## ACTIVIDAD 1
Transcriba el pasaje del texto sobre la pandemia que comienza en las palabras "Poco a poco, el" y concluye tras "y en Lombardía.".
## ACTIVIDAD 2
Retome el texto sobre la pandemia a partir de su última oración y prosiga su redacción.

## TEXTO DE ORIGEN

Poco a poco, el silencio se ha ido haciendo un hueco en nuestra habitación, en los portales, en la calle. Incluso los propios músicos —que comenzaron a retransmitir indiscriminadamente cientos de conciertos desde casa— han caído en la cuenta de que si el sonido no acompaña quizás lo mejor sea esperar al momento de la «liberación» para devolverle al aire las melodías perdidas, ahora ocultas por una realidad inapelable, oscura, densa como el odio. Spotify lo confirma en sus estadísticas de marzo: se escuchan menos canciones. En Wuham, aquí y en Lombardía.
Precisamente ahora, los voceros de lo cotidiano, políticos, periodistas y carroñeros con un desinterés absoluto por la verdad, han dado paso a una nueva categoría de contadores de historias generalmente abonados a la soledad del laboratorio de fondo: los científicos. Y ocurre en Estados Unidos con Anthony Fauci, en España con Fernando Simón y Miguel Pita, o en China con el fallecido Li Wenliang, expertos epidemiólogos y genetistas acostumbrados a trabajar entre el anonimato, algo parecido a la fe y la precariedad, siendo precisamente esta última una de las razones de la pandemia.

(Registros almacenados)
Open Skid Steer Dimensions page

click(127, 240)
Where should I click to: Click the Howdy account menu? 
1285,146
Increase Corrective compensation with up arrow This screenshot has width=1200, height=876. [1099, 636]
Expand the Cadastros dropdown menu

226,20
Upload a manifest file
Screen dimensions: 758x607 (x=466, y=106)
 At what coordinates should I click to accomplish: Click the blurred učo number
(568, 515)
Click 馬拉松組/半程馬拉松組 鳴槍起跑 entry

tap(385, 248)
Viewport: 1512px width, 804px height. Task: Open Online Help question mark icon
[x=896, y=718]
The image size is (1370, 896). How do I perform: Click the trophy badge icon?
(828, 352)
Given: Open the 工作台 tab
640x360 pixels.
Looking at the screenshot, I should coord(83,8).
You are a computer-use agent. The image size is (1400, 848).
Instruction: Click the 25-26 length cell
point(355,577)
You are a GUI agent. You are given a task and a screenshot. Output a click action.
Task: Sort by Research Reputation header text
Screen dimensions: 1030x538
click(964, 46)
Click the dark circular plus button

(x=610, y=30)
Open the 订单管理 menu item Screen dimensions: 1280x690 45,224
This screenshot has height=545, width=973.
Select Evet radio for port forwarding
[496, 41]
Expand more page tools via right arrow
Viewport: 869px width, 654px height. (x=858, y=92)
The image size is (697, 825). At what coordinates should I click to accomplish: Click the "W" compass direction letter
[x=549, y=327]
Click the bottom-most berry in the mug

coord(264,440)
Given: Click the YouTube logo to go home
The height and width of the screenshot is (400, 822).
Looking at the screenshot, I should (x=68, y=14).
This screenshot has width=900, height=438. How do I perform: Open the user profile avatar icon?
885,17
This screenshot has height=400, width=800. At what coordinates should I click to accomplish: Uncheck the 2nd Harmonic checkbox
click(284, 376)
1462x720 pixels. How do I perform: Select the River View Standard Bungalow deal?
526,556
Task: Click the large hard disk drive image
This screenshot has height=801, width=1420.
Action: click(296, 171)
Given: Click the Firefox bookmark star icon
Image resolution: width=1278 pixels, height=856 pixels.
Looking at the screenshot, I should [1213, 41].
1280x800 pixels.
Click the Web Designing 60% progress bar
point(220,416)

## RESPUESTA FINAL 1
Poco a poco, el silencio se ha ido haciendo un hueco en nuestra habitación, en los portales, en la calle. Incluso los propios músicos —que comenzaron a retransmitir indiscriminadamente cientos de conciertos desde casa— han caído en la cuenta de que si el sonido no acompaña quizás lo mejor sea esperar al momento de la «liberación» para devolverle al aire las melodías perdidas, ahora ocultas por una realidad inapelable, oscura, densa como el odio. Spotify lo confirma en sus estadísticas de marzo: se escuchan menos canciones. En Wuham, aquí y en Lombardía.

## RESPUESTA FINAL 2
De pronto, la ciencia tiene un hueco en la agenda y se convierte en el único interlocutor fiable, como si la barbarie de la realidad encontrara en una bata blanca su área de descanso, palabras inspiradas por el ensayo y el error con la capacidad de describir lo invisible tal y como es, lejos de ideologías, intereses espurios y ratios de audiencia. Por fin la verdad nos reconforta; será porque «el arte representa el yo y, la ciencia, el nosotros». Todo sin levantar la voz. Todo sin pedir nada a cambio.